3. Set up an intelligent automatic analysis system for macaque motor behavior in daily living environment and verify its practicability. In order to facilitate researchers to train behavioral analysis models that meet individual needs, this paper builds an automated analysis system to modularize the process of video data quantitative analysis. Each module is a convenient application, including a data set processing module, an algorithm training module, and a prediction module. In order to meet the application requirements of low computing power platform, the system also adds distillation module to reduce the computing resources occupied by model prediction.

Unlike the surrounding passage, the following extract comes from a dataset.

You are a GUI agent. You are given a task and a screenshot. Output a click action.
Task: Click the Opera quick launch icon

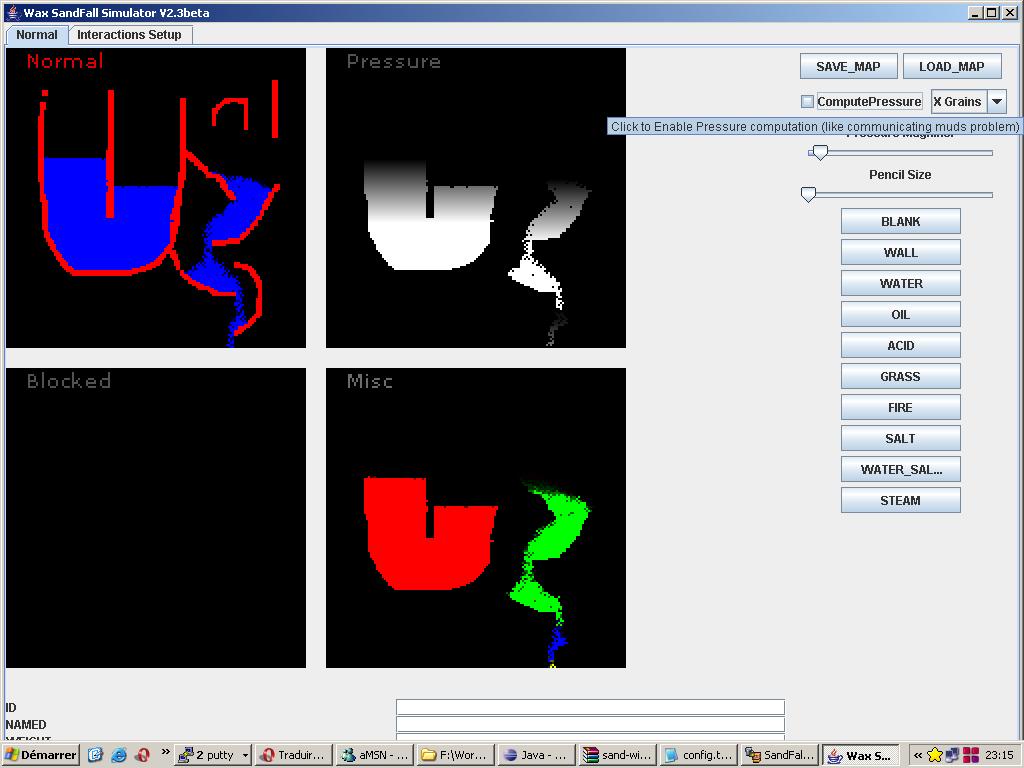142,755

In order to evaluate the application value of the system, this paper uses the data processing module of the system to produce a large number of video data of rhesus monkeys, and quantifies these data through the prediction module, including: (1) Video data of 2 macaques (5 days in each 1-year interval) were quantified into the amount of exercise and trajectory; (2) Video data of 7 macaques in a short period of time were quantified as the behavior time distribution; (3) Video data from 1 normal macaque and 2 Alzheimer's disease model monkeys (7 days before and after modeling) were quantified into the time distribution of specific behaviors. The prediction results of the above data prove that the system can provide normal monitoring for the daily behavior pattern of macaques and provide validation data for the behaviors of special concern in neuroscience experiments, which has good practicability.

In summary, effective algorithm design was carried out in this paper to solve the problems that occlusion, frequent environmental changes and individual motion displacement in the daily living environment of macaque monkeys lead to the difficulty of algorithm landing, and the trajectory tracking method and behavior recognition method were proposed which were superior to the mainstream methods in accuracy and stability. In addition, by building a behavior analysis system to modularize the overall data analysis process, and using the system to analyze a large number of daily behavior data and neuroscience experimental data, this paper verifies that the system has high practical value, so that researchers can easily conduct personalized data analysis by using low-cost hardware.